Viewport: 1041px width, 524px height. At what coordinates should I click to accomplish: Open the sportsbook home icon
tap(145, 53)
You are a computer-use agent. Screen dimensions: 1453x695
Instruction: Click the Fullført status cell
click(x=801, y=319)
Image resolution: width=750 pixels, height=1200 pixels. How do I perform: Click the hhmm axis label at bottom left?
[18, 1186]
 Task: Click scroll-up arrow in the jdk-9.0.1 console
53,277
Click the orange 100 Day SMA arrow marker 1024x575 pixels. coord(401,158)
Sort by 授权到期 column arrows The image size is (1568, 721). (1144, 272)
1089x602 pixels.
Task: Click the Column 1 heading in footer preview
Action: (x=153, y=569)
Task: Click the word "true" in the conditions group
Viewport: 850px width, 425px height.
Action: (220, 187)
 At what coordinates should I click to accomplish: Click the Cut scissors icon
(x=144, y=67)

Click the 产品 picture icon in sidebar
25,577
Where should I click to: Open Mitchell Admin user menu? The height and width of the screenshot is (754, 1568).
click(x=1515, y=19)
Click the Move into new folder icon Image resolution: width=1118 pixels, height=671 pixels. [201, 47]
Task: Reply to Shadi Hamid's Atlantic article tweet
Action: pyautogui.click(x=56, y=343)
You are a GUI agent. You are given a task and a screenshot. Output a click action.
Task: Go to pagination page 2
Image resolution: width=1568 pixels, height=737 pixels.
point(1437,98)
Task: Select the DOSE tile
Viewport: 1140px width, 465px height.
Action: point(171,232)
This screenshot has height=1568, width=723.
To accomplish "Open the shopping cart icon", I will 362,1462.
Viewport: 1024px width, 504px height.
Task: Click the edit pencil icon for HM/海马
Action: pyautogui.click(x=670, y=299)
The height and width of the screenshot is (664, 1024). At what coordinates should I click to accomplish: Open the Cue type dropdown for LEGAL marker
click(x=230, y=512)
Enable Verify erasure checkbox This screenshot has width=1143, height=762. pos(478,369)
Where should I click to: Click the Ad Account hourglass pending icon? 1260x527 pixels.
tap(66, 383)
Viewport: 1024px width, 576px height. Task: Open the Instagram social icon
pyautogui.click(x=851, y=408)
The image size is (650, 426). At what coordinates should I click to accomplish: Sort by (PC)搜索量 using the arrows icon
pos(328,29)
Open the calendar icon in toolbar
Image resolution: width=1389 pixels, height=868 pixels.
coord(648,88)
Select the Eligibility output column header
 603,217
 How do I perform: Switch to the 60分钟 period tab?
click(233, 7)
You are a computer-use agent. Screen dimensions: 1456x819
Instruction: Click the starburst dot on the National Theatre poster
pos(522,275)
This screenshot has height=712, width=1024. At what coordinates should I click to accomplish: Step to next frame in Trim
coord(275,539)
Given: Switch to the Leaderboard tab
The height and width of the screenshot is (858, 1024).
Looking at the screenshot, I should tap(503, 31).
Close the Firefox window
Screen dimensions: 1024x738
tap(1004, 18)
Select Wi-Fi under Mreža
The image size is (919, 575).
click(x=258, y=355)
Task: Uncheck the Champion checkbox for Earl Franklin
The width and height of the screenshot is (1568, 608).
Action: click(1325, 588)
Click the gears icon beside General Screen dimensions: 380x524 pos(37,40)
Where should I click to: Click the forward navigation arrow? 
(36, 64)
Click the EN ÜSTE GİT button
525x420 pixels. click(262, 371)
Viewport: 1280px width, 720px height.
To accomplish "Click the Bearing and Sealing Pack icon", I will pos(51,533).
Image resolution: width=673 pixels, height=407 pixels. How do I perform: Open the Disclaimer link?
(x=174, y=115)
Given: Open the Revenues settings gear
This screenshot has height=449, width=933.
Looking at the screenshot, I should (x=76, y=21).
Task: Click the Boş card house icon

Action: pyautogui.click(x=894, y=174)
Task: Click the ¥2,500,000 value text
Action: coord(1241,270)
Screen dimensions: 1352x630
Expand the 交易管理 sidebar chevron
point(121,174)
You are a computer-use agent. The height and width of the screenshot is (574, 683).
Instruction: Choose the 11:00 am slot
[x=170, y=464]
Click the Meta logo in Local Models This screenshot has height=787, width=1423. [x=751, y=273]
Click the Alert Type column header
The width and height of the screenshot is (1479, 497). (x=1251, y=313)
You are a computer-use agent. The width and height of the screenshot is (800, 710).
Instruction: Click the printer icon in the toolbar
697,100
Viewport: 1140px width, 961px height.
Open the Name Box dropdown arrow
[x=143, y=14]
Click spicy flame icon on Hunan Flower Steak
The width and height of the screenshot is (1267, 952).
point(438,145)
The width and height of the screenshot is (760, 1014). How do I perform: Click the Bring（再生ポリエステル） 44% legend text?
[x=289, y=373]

**Assignment:** Copy the records word for word.

**Finished task:**
Viewport: 1041px width, 524px height. At what coordinates should I click to accomplish: Open the sportsbook home icon
tap(145, 53)
You are a computer-use agent. Screen dimensions: 1453x695
Instruction: Click the Fullført status cell
click(x=801, y=319)
Image resolution: width=750 pixels, height=1200 pixels. How do I perform: Click the hhmm axis label at bottom left?
[18, 1186]
 Task: Click scroll-up arrow in the jdk-9.0.1 console
53,277
Click the orange 100 Day SMA arrow marker 1024x575 pixels. coord(401,158)
Sort by 授权到期 column arrows The image size is (1568, 721). (1144, 272)
1089x602 pixels.
Task: Click the Column 1 heading in footer preview
Action: (x=153, y=569)
Task: Click the word "true" in the conditions group
Viewport: 850px width, 425px height.
Action: (220, 187)
 At what coordinates should I click to accomplish: Click the Cut scissors icon
(x=144, y=67)

Click the 产品 picture icon in sidebar
25,577
Where should I click to: Open Mitchell Admin user menu? The height and width of the screenshot is (754, 1568).
click(x=1515, y=19)
Click the Move into new folder icon Image resolution: width=1118 pixels, height=671 pixels. [201, 47]
Task: Reply to Shadi Hamid's Atlantic article tweet
Action: pyautogui.click(x=56, y=343)
You are a GUI agent. You are given a task and a screenshot. Output a click action.
Task: Go to pagination page 2
Image resolution: width=1568 pixels, height=737 pixels.
point(1437,98)
Task: Select the DOSE tile
Viewport: 1140px width, 465px height.
Action: point(171,232)
This screenshot has height=1568, width=723.
To accomplish "Open the shopping cart icon", I will 362,1462.
Viewport: 1024px width, 504px height.
Task: Click the edit pencil icon for HM/海马
Action: pyautogui.click(x=670, y=299)
The height and width of the screenshot is (664, 1024). At what coordinates should I click to accomplish: Open the Cue type dropdown for LEGAL marker
click(x=230, y=512)
Enable Verify erasure checkbox This screenshot has width=1143, height=762. pos(478,369)
Where should I click to: Click the Ad Account hourglass pending icon? 1260x527 pixels.
tap(66, 383)
Viewport: 1024px width, 576px height. Task: Open the Instagram social icon
pyautogui.click(x=851, y=408)
The image size is (650, 426). At what coordinates should I click to accomplish: Sort by (PC)搜索量 using the arrows icon
pos(328,29)
Open the calendar icon in toolbar
Image resolution: width=1389 pixels, height=868 pixels.
coord(648,88)
Select the Eligibility output column header
 603,217
 How do I perform: Switch to the 60分钟 period tab?
click(233, 7)
You are a computer-use agent. Screen dimensions: 1456x819
Instruction: Click the starburst dot on the National Theatre poster
pos(522,275)
This screenshot has height=712, width=1024. At what coordinates should I click to accomplish: Step to next frame in Trim
coord(275,539)
Given: Switch to the Leaderboard tab
The height and width of the screenshot is (858, 1024).
Looking at the screenshot, I should tap(503, 31).
Close the Firefox window
Screen dimensions: 1024x738
tap(1004, 18)
Select Wi-Fi under Mreža
The image size is (919, 575).
click(x=258, y=355)
Task: Uncheck the Champion checkbox for Earl Franklin
The width and height of the screenshot is (1568, 608).
Action: click(1325, 588)
Click the gears icon beside General Screen dimensions: 380x524 pos(37,40)
Where should I click to: Click the forward navigation arrow? 
(36, 64)
Click the EN ÜSTE GİT button
525x420 pixels. click(262, 371)
Viewport: 1280px width, 720px height.
To accomplish "Click the Bearing and Sealing Pack icon", I will pos(51,533).
Image resolution: width=673 pixels, height=407 pixels. How do I perform: Open the Disclaimer link?
(x=174, y=115)
Given: Open the Revenues settings gear
This screenshot has height=449, width=933.
Looking at the screenshot, I should (x=76, y=21).
Task: Click the Boş card house icon

Action: pyautogui.click(x=894, y=174)
Task: Click the ¥2,500,000 value text
Action: coord(1241,270)
Screen dimensions: 1352x630
Expand the 交易管理 sidebar chevron
point(121,174)
You are a computer-use agent. The height and width of the screenshot is (574, 683).
Instruction: Choose the 11:00 am slot
[x=170, y=464]
Click the Meta logo in Local Models This screenshot has height=787, width=1423. [x=751, y=273]
Click the Alert Type column header
The width and height of the screenshot is (1479, 497). (x=1251, y=313)
You are a computer-use agent. The width and height of the screenshot is (800, 710).
Instruction: Click the printer icon in the toolbar
697,100
Viewport: 1140px width, 961px height.
Open the Name Box dropdown arrow
[x=143, y=14]
Click spicy flame icon on Hunan Flower Steak
The width and height of the screenshot is (1267, 952).
point(438,145)
The width and height of the screenshot is (760, 1014). How do I perform: Click the Bring（再生ポリエステル） 44% legend text?
[x=289, y=373]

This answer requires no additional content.